The obvious consequence is that this person respects those who have the competencies he lacks and, again at best, the continual desire to fill in the gap in his knowledge.

All this is reasonable and given, until we approach the field of art, where all the aforesaid is reversed. Here, the knowledge-deprived person feels first of all that the field of art was invented (by who knows what obscure circles) in order to diminish him, both socially and spiritually. In other words, in the field of inequalities art replaces the aristocracy or, later, wealth as lever of class discrimination. For someone who in the nineteenth century made considerable effort and came a long way towards abolishing the aristocratic prepositions of names and in the twentieth century even greater efforts to redistribute wealth, art cannot come to degrade him once again in. Basic intelligence is no longer adequate protection. And it is a known fact that excess intelligence is rare.
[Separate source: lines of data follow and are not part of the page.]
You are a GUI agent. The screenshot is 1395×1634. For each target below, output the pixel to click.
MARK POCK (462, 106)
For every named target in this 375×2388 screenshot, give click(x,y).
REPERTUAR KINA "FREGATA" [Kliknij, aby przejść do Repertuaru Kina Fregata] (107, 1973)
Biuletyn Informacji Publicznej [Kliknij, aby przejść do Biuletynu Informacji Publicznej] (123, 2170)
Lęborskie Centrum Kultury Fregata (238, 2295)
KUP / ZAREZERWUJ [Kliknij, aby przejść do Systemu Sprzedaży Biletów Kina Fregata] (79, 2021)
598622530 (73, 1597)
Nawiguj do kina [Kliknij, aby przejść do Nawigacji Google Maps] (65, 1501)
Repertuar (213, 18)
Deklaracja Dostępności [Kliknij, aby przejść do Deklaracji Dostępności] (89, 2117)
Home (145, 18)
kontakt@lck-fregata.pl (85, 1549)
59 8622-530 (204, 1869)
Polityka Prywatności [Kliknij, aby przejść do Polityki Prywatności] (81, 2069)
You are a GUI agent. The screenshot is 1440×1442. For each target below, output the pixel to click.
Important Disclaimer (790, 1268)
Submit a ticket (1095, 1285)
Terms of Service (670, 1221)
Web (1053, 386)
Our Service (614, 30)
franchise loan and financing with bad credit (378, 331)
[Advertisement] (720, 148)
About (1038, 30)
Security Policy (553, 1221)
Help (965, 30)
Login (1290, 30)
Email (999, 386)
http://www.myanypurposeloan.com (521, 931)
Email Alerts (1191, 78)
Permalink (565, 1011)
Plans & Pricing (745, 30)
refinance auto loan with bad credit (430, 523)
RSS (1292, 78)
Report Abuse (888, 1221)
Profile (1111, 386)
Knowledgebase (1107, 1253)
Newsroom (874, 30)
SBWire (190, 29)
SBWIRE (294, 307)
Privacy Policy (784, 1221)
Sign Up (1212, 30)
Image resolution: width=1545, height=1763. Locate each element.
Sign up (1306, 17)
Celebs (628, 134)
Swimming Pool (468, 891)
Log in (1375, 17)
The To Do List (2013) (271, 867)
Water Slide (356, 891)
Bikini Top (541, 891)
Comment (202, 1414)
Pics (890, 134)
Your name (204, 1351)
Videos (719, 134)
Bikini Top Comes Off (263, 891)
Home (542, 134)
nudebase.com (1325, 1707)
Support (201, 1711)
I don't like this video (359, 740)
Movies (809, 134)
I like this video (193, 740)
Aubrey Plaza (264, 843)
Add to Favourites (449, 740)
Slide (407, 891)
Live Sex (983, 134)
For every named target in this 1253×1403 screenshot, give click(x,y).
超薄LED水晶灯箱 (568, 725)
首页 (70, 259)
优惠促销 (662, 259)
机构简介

The usual and no longer self-evident reaction in the above case is for the person who lacks knowledge to disrespect the knowledgeable one, but rather to envy him and usually blatantly to compete with and undermine him. And there is no mention of filling in the gaps in his knowledge, since this would imply that he acknowledges his inadequacy. In addition, even the ignorant is ready to follow a specific educational course, provided it resembles the procedures he already knows and in the end ensures the right recipe and the official certificate of knowledge. However, since even the ignorant understands that artistic culture is continuous, endless, uncertain and not evidenced by certificates or guaranteed by specific recipes, he prefers either to take advantage of this peculiarity by pretending to have the necessary knowledge, or to doubt completely the need for such knowledge.

Things are even worse when it comes to photography and cinema. It has become common practice to call them contemporary arts, even though in the art world this term does not have a fixed meaning because the mainstream tends continually to discover new, that is even newer techniques, which will replace them. However, these new or newer arts do not have the privilege of respect that comes with time. On the other hand, they give the illusion of familiarity through their daily presence in all areas of society, public and private. But above all they are based on our most reliable sense, vision. If people “do not believe their own eyes” as an ultimate expression of disbelief, how can we expect, the viewer of an artistic photograph or film to admit this, when it would mean inter alia an admission of ignorance?

There, sorrow gives way to rage. Intelligence disappears and the desire to fill in the gaps is not even addressed. One may agree to have his eyes operated on, but not to cultivate his gaze. Ignorance became rage. And rage always leads to absolute blindness.

The only observation that might help someone entangled in the vicious circle of ignorance and rage is that the precondition for someone to see clearly is humility, which comes with ever deeper knowledge. Then perhaps one can also attain pleasure, since absolute knowledge is impossible anyway.